• TASK DETAILS:
Copy exactly, and only, the lines from the line containing "1023x533 pixels." through the last line of the records below, both included, and leave out any pictures.

-------- DATA RECORDS --------

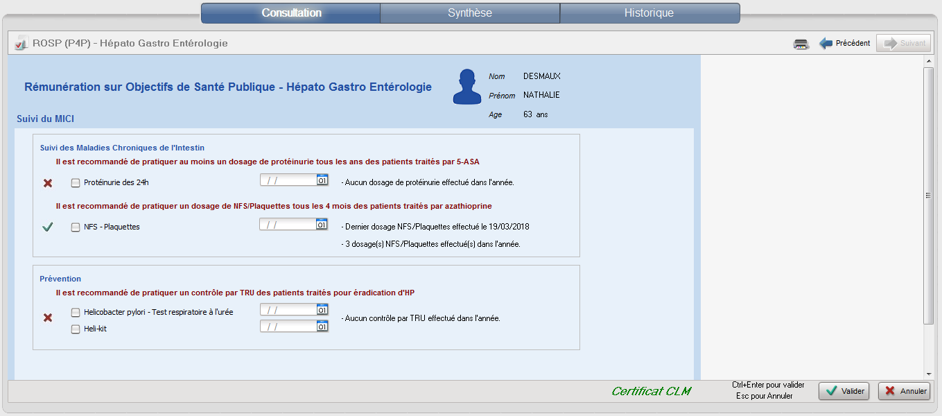This screenshot has width=942, height=416.
Task: Click the printer icon in the toolbar
Action: coord(801,44)
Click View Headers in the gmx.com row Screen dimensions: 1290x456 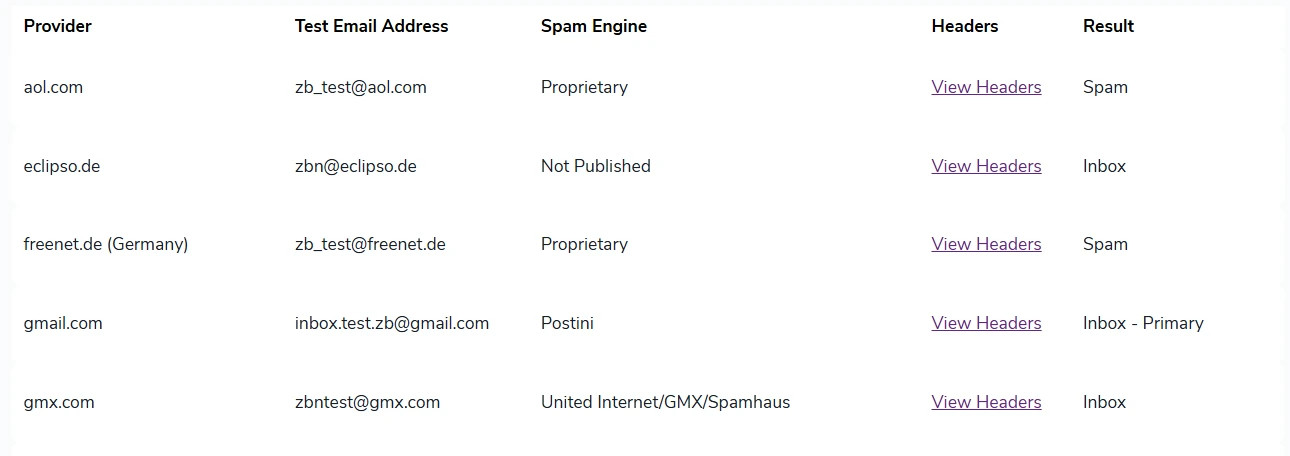click(x=986, y=402)

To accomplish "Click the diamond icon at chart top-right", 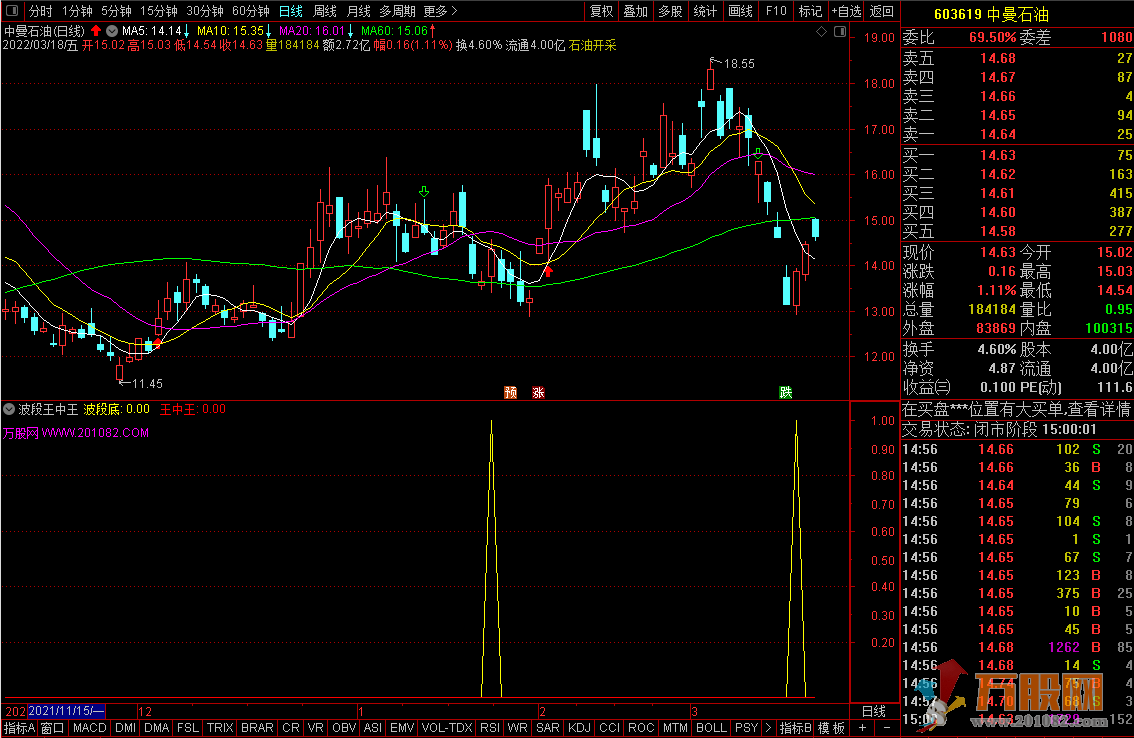I will pyautogui.click(x=822, y=32).
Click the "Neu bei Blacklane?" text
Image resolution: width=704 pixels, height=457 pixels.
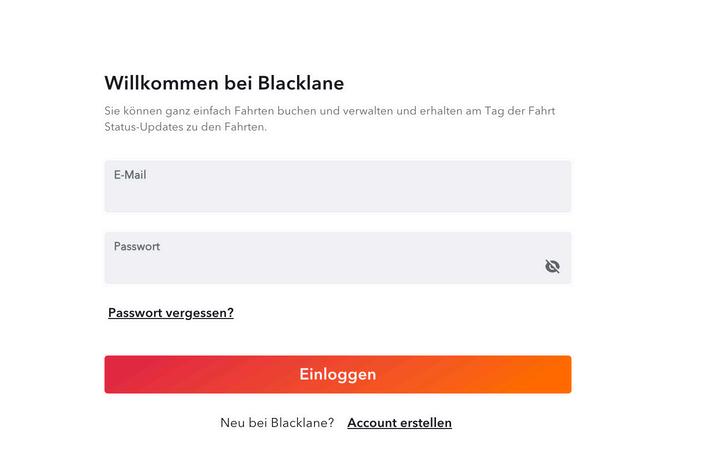277,423

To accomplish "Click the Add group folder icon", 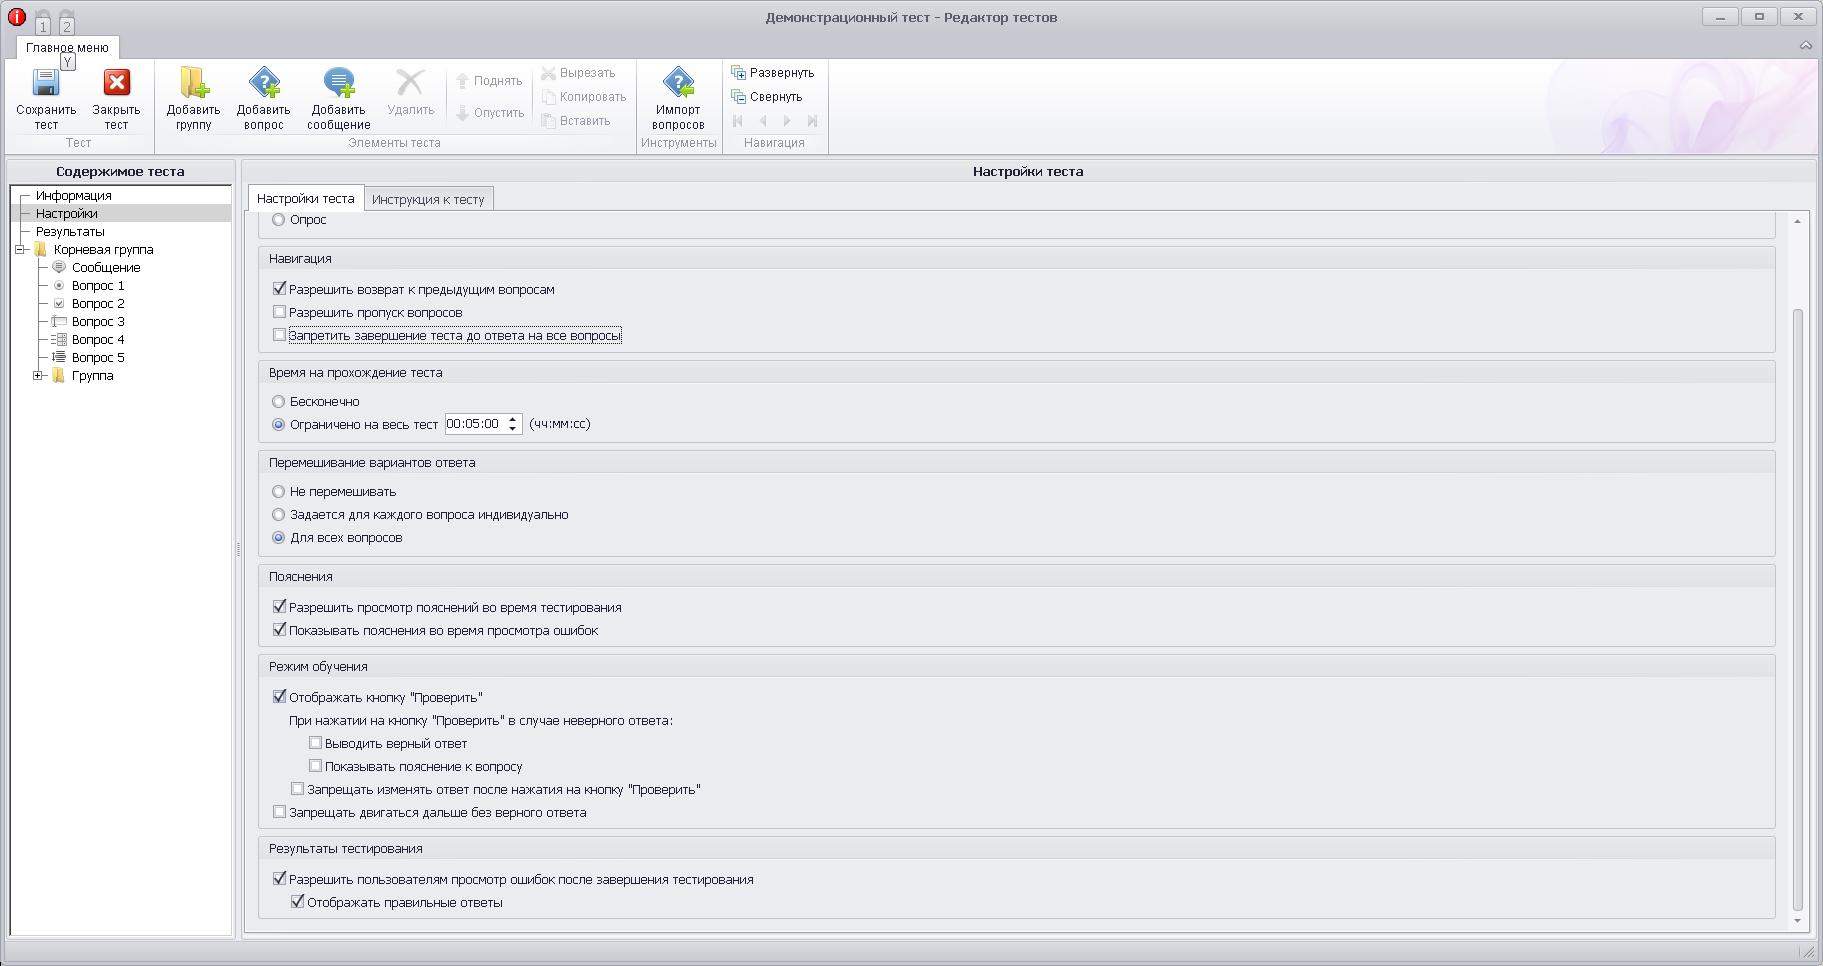I will (x=193, y=84).
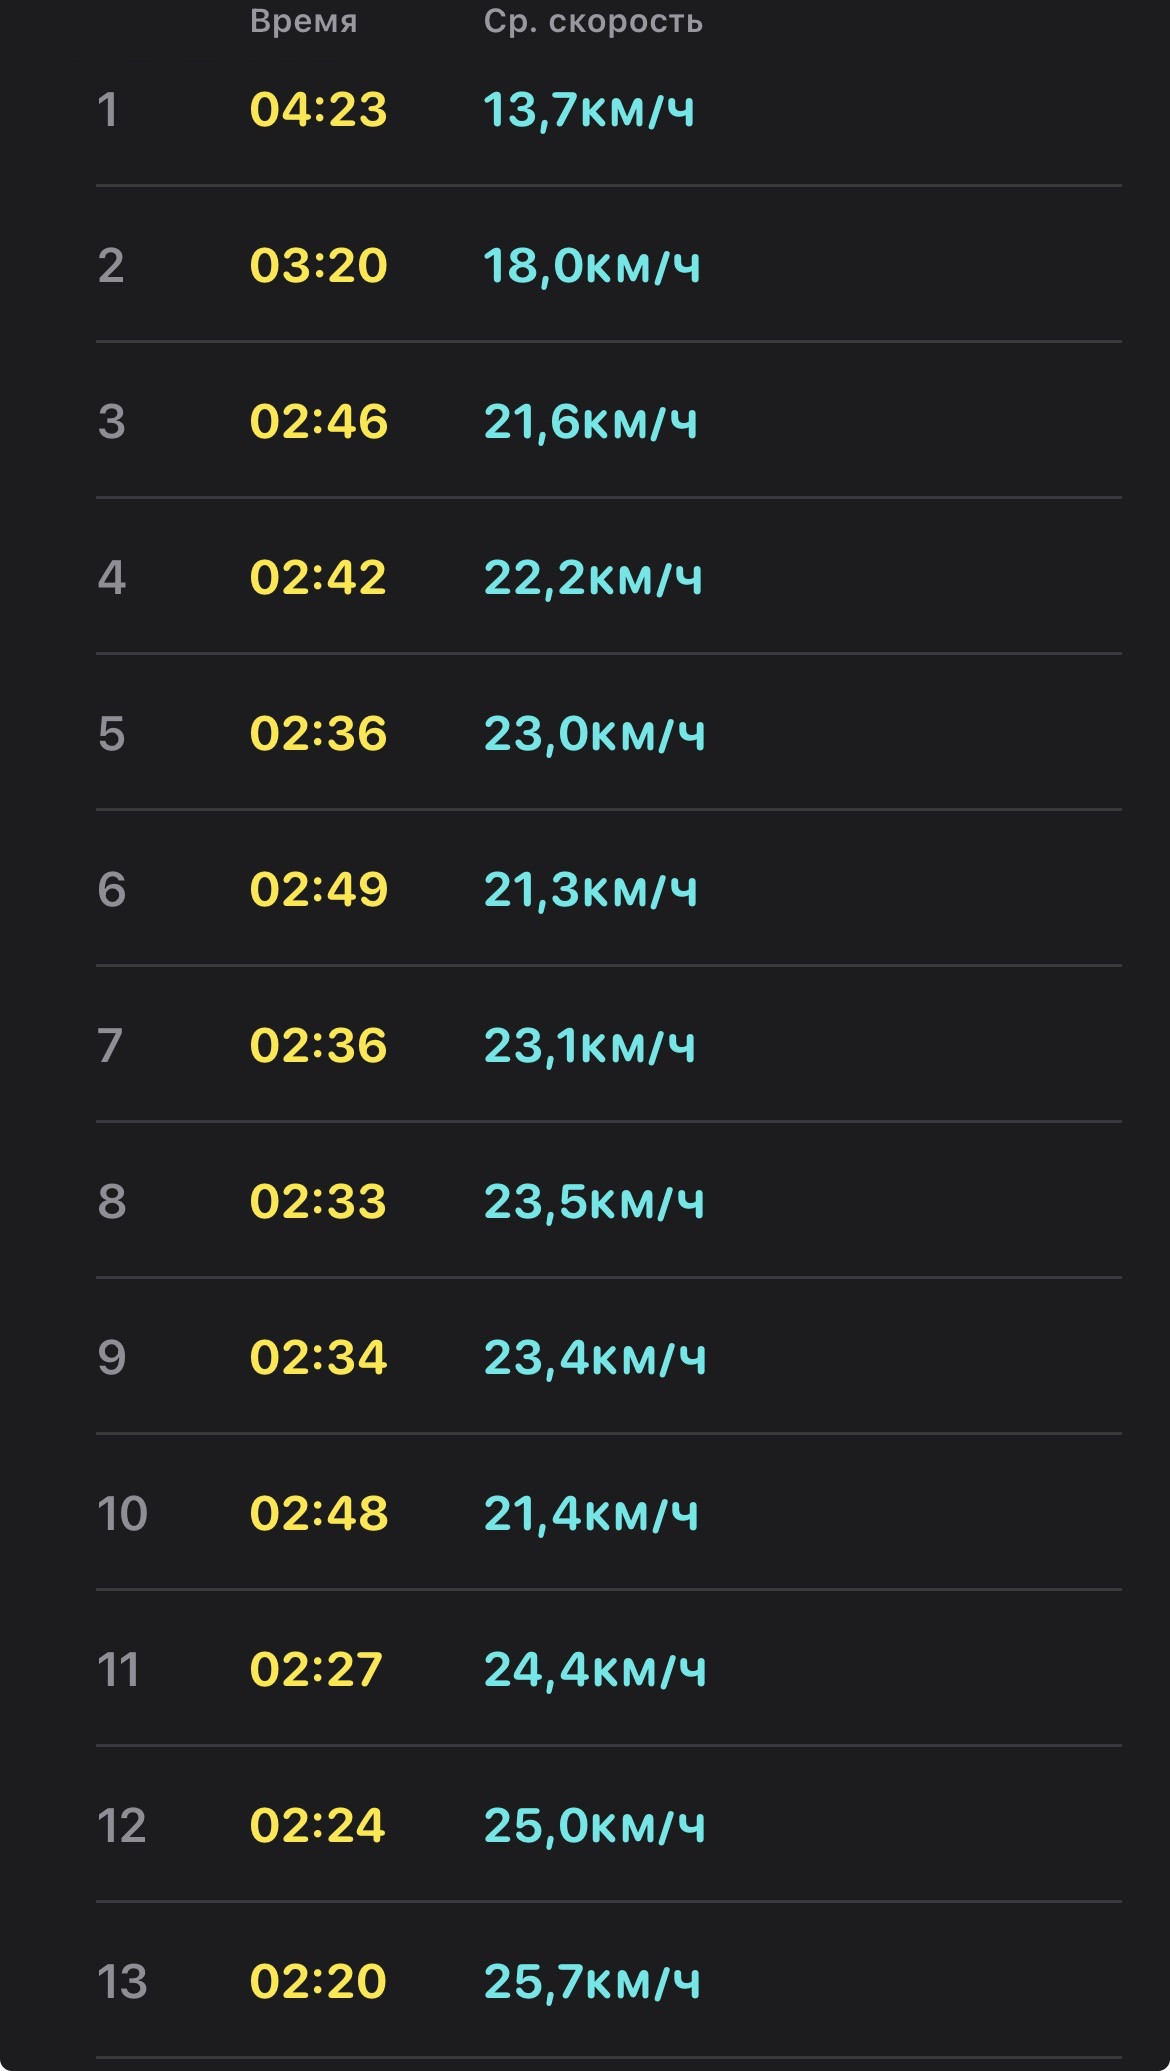Viewport: 1170px width, 2071px height.
Task: Tap the 18,0км/ч speed value
Action: coord(592,266)
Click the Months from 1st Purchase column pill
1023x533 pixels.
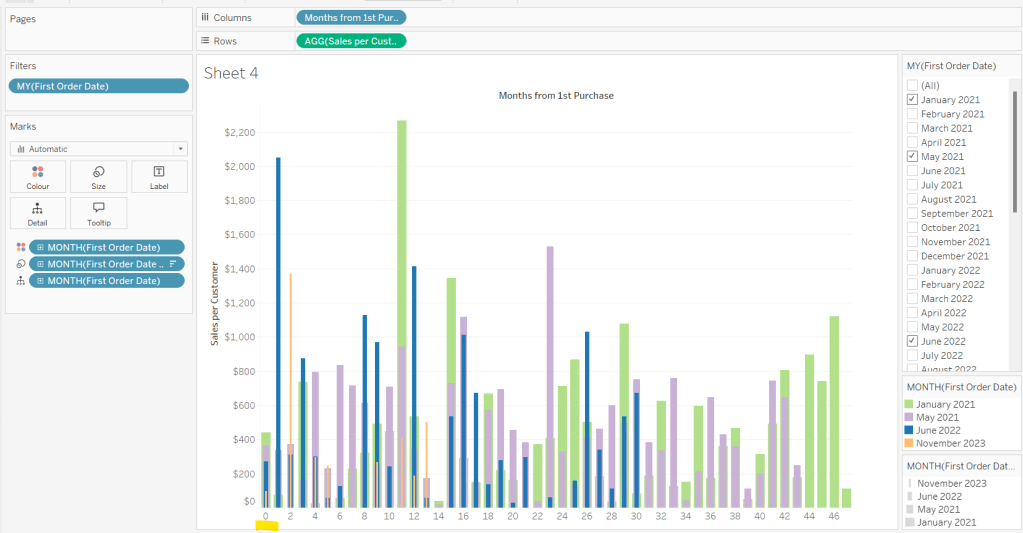[351, 18]
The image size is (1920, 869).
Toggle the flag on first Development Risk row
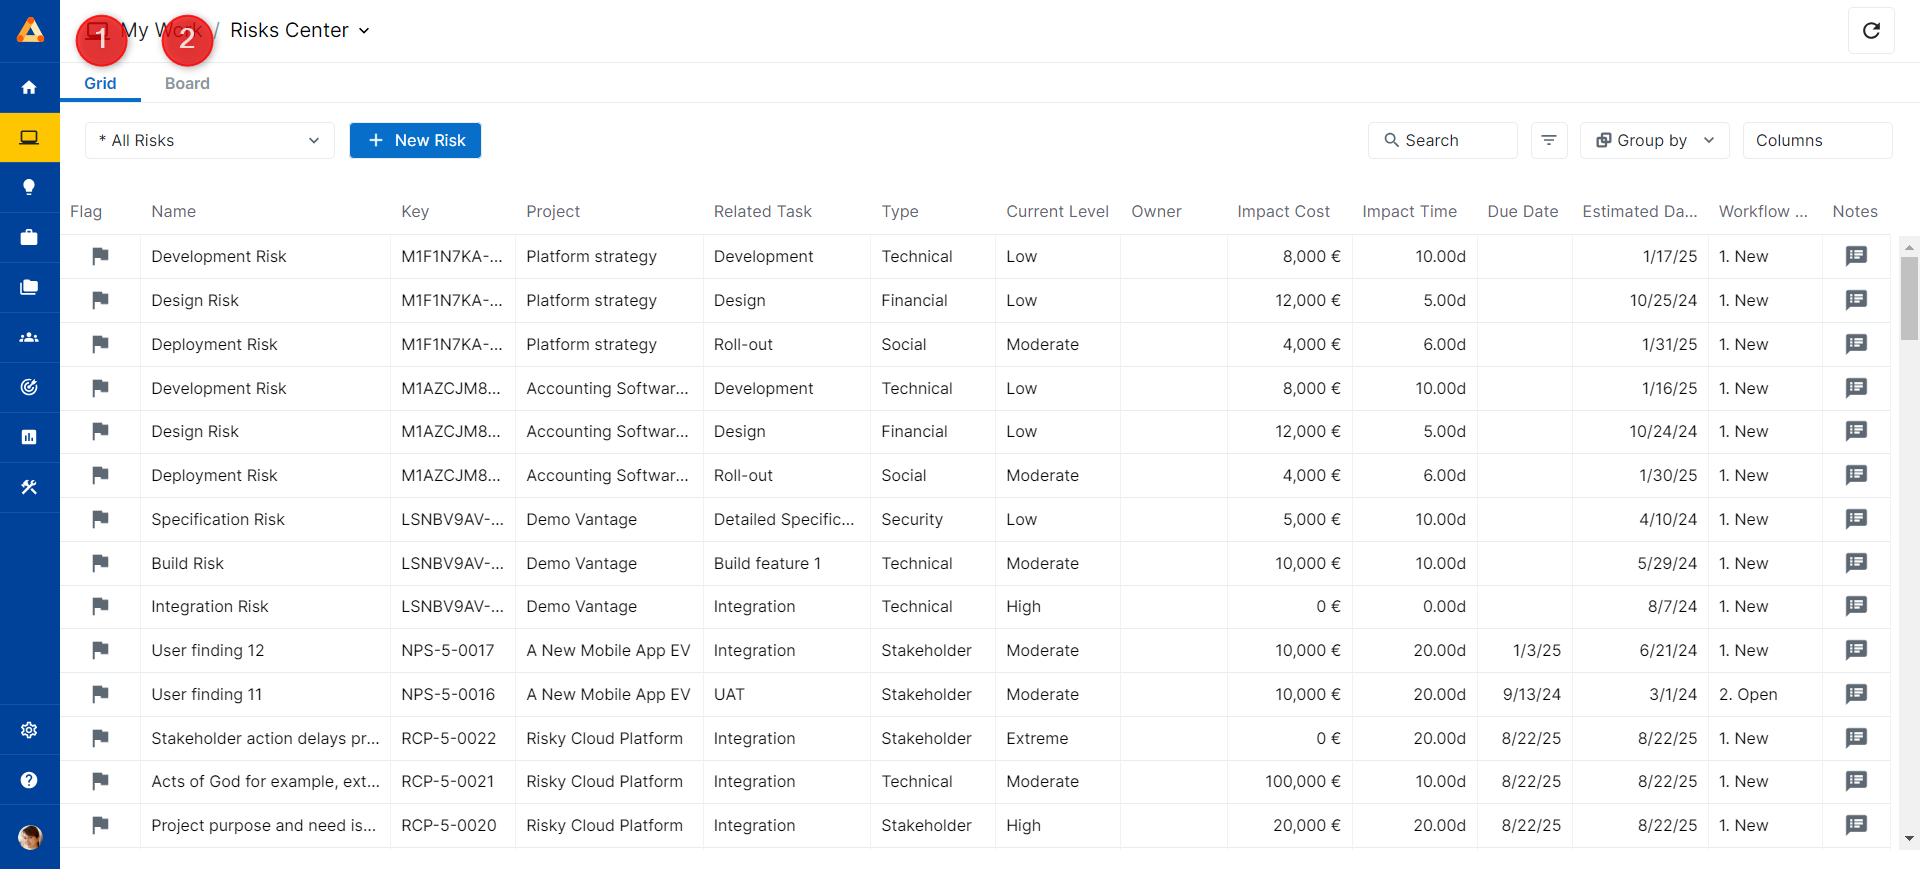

--------

• ANSWER BOX:
1023x533 pixels.
[351, 18]
The image size is (1920, 869).
Toggle the flag on first Development Risk row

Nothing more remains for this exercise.